Short task A:
In the records, from the line containing "Given: Select the Motivo: Varios text" through the end of the records, substitute "Approve Salary" for "Withhold Salary" and reproduce that stretch with no other change.

Provided text:
● ● ● ● ● ● ●

Thousands of businesses could receive clearance to fly drones two years from now under proposed rules that the Federal Aviation Administration unveiled Sunday, a landmark step that will make automated flight more commonplace in the nation’s skies.
Meanwhile, the White House on Sunday issued presidential directive that will require federal agencies for the first time to publicly disclose where they fly drones in the United States and what they do with the torrents of data collected from aerial surveillance.
Together, the FAA regulations and the White House order provide some basic rules of the sky that will govern who can fly drones in the United States and under what conditions, while attempting to prevent aviation disasters and unrestrained government surveillance.
The FAA’s draft rules would make it relatively simple for real estate agents, aerial photographers, police departments, farmers and anyone else to fly small drones for work purposes. Operators would need to pass a written proficiency test, register the drone and pay about $200 in fees — but would not have to obtain a regular pilot’s license or demonstrate their flying skills.
The long-awaited regulations — the FAA had been drawing them up for several years — are expected to lead to a revolution in commercial aviation. But they must first undergo a lengthy period of public review and comment that is projected to take at least until early 2017. Once the rules are finalized, the FAA estimates that more than 7,000 businesses will obtain drone permits within three years.
“We’re putting forward what we believe to be the safest possible approach at the moment, but of course we look forward to hearing back from the public,” Transportation Secretary Anthony Foxx told reporters Sunday on a conference call.
The proposed regulations carry some significant limitations. Businesses would be allowed to fly drones only during daylight hours. And drones would have to remain within eyesight of the operator or observers posted on the ground.
The drones could fly no more than 100 mph and would have to stay below an altitude of 500 feet to avoid the risk of colliding with other aircraft. They would also be prohibited from flying over bystanders not directly involved in their operation.
As a result, companies would not be permitted to fly drones over long distances. That would effectively preclude companies such as pizza makers, Amazon.com and newspaper companies from delivering goods to customers’ doorsteps via drone (Amazon’s chief executive, Jeffrey P. Bezos, also owns The Washington Post). The rules, however, are expected to be modified and loosened over the coming decade as drone technology advances.
Unlike with regular aircraft, the FAA would not require drone operators or manufacturers to certify in advance that the drones are safe to fly. Michael Huerta, head of the FAA, said such a requirement is unnecessary because small drones “pose the least amount of risk to our airspace.”
The regulations would apply only to drones weighing 55 pounds or less. The FAA is still drafting rules for larger drones, and those are expected to take several more years to sort out.
In addition, FAA officials said they are considering a separate set of rules for “micro-drones” that weigh less than 4.4 pounds. Under those rules, operators would not have to pass any kind of test; they would only have to submit a written statement to the FAA promising that they were familiar with basic aviation safety measures.
The proposed FAA rules for small drones would not apply to people who fly drones for fun or for recreational purposes. Small hobby drones have become hugely popular in the United States, but under a law passed by Congress in 2012, the FAA is largely prohibited from regulating them as long as they do not interfere with air traffic.

● ● ● ● ● ● ●

Data shown:
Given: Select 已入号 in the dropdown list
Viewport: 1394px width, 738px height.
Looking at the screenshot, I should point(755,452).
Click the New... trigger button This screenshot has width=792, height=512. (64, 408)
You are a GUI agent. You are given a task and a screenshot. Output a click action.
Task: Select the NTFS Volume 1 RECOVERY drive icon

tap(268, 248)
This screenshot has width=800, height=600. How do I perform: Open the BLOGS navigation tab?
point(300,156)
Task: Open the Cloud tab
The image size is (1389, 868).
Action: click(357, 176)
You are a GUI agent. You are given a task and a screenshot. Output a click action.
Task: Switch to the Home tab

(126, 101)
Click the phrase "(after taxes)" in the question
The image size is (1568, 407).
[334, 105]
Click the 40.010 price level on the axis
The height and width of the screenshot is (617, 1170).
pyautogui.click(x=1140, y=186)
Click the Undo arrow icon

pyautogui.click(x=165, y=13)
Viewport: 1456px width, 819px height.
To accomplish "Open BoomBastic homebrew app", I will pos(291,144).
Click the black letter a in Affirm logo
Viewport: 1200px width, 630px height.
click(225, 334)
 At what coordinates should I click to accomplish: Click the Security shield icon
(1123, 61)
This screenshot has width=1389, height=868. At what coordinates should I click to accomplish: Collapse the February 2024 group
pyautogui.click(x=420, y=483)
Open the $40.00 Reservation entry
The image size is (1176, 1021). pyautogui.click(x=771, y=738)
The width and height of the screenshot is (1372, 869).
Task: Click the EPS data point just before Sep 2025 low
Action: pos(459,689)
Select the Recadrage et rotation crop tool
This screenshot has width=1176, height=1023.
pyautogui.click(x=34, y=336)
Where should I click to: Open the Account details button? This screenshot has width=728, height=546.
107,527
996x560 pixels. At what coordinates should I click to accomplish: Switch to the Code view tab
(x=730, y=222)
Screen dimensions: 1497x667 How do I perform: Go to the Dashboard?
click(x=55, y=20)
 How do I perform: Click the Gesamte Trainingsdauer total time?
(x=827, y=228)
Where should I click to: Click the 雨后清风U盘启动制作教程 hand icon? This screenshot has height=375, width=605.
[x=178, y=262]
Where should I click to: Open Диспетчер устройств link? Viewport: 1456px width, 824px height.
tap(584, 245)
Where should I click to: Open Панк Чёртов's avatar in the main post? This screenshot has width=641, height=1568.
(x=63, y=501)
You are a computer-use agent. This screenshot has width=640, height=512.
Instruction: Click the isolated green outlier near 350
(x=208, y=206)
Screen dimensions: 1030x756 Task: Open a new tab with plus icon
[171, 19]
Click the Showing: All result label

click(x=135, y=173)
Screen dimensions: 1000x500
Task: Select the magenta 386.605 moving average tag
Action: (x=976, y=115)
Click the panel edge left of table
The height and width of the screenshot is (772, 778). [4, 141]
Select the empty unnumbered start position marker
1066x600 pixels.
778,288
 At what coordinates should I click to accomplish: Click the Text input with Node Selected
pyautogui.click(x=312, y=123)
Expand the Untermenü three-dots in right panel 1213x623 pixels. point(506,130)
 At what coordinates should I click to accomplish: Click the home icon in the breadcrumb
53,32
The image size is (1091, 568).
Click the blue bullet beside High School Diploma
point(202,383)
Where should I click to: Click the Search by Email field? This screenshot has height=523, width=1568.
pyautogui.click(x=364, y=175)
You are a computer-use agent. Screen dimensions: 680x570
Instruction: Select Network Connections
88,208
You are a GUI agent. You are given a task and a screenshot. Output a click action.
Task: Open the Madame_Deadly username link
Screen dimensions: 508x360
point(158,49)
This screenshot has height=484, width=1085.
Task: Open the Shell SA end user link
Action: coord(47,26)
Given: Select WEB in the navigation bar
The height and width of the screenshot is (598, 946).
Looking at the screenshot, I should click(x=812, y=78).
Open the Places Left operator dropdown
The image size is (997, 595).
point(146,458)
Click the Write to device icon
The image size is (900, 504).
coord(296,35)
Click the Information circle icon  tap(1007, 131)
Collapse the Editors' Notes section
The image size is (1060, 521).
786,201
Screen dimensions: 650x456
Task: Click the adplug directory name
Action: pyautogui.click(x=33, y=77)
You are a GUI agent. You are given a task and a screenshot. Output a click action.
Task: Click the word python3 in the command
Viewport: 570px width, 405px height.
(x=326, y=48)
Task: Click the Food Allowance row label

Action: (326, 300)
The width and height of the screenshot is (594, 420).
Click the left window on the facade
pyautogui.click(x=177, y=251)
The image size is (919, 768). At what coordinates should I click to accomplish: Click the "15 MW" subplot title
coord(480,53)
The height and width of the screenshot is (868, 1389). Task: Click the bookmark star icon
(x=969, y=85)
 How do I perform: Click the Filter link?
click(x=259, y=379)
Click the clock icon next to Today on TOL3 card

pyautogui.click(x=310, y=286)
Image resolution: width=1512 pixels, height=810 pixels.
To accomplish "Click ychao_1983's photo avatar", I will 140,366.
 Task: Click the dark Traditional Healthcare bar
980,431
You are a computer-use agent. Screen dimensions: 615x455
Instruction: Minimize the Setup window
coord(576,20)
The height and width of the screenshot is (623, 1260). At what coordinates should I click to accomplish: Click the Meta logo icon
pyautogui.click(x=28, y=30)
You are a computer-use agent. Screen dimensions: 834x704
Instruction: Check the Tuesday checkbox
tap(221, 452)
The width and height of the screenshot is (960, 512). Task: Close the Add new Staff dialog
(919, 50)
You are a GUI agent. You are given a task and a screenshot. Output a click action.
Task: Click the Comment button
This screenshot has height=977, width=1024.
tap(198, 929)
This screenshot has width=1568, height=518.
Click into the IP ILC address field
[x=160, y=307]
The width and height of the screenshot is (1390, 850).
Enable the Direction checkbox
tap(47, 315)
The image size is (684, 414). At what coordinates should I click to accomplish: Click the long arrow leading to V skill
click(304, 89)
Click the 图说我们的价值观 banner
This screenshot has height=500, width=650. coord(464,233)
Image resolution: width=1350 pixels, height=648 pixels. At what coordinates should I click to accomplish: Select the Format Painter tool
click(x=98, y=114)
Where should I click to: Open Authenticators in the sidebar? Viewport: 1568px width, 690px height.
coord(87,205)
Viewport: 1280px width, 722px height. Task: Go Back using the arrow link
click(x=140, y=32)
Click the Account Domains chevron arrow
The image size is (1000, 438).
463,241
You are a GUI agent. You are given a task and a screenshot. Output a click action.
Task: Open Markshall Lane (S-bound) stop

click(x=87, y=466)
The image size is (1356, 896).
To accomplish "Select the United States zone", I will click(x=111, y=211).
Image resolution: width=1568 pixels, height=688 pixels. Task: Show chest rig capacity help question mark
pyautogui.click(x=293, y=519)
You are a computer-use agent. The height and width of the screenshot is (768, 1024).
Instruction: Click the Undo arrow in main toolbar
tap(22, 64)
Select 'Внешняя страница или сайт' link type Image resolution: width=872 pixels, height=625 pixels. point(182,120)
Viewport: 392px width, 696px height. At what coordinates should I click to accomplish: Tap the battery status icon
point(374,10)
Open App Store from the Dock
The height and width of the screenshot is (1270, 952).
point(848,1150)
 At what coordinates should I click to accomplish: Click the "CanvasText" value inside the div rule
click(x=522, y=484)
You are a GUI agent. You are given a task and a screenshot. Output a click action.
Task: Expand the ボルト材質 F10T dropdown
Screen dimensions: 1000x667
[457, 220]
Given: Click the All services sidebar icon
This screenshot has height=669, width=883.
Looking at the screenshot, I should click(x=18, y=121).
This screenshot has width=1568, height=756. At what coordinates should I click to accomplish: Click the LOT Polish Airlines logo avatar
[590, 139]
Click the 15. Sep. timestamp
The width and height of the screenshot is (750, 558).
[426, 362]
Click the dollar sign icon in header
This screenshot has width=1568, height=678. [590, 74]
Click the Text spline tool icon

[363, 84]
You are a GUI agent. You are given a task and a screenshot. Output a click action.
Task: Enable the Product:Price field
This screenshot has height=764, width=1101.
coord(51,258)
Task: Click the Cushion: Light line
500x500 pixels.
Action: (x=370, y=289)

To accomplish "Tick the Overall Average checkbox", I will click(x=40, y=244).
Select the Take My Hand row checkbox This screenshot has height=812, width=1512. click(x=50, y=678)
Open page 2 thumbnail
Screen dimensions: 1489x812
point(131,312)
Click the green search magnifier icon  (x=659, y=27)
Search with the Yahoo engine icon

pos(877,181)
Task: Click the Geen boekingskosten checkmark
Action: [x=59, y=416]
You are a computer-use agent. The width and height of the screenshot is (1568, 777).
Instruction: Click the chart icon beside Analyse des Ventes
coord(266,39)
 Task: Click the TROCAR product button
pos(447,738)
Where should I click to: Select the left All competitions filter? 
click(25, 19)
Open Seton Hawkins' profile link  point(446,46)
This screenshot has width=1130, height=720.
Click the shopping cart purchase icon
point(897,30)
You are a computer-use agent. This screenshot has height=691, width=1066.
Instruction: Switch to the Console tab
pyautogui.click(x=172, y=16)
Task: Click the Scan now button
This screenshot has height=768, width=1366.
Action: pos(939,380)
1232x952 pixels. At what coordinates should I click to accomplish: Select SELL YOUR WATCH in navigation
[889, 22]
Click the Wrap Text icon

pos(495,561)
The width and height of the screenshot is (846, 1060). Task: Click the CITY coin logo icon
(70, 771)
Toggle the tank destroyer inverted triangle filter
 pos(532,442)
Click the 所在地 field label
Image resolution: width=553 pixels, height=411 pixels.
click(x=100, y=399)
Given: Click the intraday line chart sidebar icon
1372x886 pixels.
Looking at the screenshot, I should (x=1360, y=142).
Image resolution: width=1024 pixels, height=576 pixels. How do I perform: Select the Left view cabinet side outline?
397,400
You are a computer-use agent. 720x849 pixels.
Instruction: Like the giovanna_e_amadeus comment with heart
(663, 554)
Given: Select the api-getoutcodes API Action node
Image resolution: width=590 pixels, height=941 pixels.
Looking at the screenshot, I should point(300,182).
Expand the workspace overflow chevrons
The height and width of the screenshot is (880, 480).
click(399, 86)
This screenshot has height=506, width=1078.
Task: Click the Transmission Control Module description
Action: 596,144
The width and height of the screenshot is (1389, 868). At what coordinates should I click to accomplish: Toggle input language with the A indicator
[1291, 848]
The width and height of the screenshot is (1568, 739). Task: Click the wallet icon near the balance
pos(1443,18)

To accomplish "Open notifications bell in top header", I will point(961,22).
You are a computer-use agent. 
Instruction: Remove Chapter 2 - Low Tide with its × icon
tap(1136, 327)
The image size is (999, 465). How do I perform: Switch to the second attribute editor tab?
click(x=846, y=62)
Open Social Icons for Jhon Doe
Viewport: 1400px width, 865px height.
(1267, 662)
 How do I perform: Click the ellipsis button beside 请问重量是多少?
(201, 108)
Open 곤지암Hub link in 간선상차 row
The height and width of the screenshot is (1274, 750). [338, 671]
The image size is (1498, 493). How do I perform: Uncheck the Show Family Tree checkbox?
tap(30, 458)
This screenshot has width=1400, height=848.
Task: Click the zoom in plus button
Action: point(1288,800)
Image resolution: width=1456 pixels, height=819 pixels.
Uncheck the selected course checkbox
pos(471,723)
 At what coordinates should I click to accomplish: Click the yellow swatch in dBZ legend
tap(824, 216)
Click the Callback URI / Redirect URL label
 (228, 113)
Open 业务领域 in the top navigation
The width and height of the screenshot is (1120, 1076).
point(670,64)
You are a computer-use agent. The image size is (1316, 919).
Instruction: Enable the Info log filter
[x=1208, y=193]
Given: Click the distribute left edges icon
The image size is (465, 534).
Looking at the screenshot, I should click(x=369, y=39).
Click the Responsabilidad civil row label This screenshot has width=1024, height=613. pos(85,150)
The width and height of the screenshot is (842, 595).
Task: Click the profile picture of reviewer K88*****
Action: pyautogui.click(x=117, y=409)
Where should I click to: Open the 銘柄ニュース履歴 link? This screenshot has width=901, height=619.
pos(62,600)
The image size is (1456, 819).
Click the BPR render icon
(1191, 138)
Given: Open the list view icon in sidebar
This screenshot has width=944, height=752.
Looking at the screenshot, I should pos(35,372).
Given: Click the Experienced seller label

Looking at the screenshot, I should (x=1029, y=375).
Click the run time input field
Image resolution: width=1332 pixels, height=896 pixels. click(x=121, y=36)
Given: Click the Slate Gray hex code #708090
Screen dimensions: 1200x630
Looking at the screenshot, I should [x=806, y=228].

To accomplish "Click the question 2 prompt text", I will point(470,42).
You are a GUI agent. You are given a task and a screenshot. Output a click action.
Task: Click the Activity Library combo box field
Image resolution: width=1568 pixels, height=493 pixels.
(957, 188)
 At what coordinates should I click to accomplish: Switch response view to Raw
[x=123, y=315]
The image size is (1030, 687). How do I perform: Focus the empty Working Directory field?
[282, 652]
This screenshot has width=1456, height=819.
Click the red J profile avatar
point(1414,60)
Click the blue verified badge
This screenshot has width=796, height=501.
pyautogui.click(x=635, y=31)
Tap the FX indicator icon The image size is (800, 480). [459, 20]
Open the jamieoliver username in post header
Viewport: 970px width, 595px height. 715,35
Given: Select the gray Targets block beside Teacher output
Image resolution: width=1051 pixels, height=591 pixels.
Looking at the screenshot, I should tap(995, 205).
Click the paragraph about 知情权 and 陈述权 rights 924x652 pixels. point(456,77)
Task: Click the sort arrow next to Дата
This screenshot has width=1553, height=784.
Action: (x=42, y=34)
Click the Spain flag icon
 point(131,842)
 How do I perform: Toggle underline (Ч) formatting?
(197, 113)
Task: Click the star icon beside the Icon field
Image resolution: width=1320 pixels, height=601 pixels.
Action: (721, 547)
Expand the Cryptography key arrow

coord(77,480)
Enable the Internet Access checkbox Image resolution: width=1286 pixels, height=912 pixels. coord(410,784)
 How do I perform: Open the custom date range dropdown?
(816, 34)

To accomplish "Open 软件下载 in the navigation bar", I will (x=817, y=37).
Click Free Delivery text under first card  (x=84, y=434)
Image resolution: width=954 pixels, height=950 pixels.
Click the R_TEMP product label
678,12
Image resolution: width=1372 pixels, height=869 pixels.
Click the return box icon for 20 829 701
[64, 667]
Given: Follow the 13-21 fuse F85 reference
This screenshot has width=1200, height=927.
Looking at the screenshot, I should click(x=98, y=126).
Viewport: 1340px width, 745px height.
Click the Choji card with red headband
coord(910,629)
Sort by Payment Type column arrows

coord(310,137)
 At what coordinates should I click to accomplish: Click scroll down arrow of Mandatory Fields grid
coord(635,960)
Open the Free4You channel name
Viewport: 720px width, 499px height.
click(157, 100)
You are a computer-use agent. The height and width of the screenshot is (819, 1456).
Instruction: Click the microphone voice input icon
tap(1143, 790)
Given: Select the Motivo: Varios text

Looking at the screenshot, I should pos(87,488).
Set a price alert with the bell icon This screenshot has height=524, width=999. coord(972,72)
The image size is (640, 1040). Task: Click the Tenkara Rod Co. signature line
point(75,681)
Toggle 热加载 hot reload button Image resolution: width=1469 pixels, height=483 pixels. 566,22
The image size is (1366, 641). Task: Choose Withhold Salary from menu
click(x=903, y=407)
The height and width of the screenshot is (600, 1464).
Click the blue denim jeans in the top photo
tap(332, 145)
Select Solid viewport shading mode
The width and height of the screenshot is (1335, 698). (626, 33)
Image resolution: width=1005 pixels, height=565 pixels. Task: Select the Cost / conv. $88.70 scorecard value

● ● ● ● ● ● ●

Short task B:
Summarize the article on drone rules in two sentences.

Full answer A:
Given: Select the Motivo: Varios text

Looking at the screenshot, I should pos(87,488).
Set a price alert with the bell icon This screenshot has height=524, width=999. coord(972,72)
The image size is (640, 1040). Task: Click the Tenkara Rod Co. signature line
point(75,681)
Toggle 热加载 hot reload button Image resolution: width=1469 pixels, height=483 pixels. 566,22
The image size is (1366, 641). Task: Choose Approve Salary from menu
click(x=903, y=407)
The height and width of the screenshot is (600, 1464).
Click the blue denim jeans in the top photo
tap(332, 145)
Select Solid viewport shading mode
The width and height of the screenshot is (1335, 698). (626, 33)
Image resolution: width=1005 pixels, height=565 pixels. Task: Select the Cost / conv. $88.70 scorecard value

Full answer B:
The Federal Aviation Administration proposed rules that would let businesses fly small drones after operators pass a written proficiency test, register the drone and pay about $200 in fees, while a White House directive would require federal agencies to disclose where they fly drones and what they do with the data collected. The draft rules would limit commercial flights to daylight hours, within sight of the operator or ground observers, below 500 feet and 100 mph and not over bystanders, and they would not apply to drones flown for fun or recreation.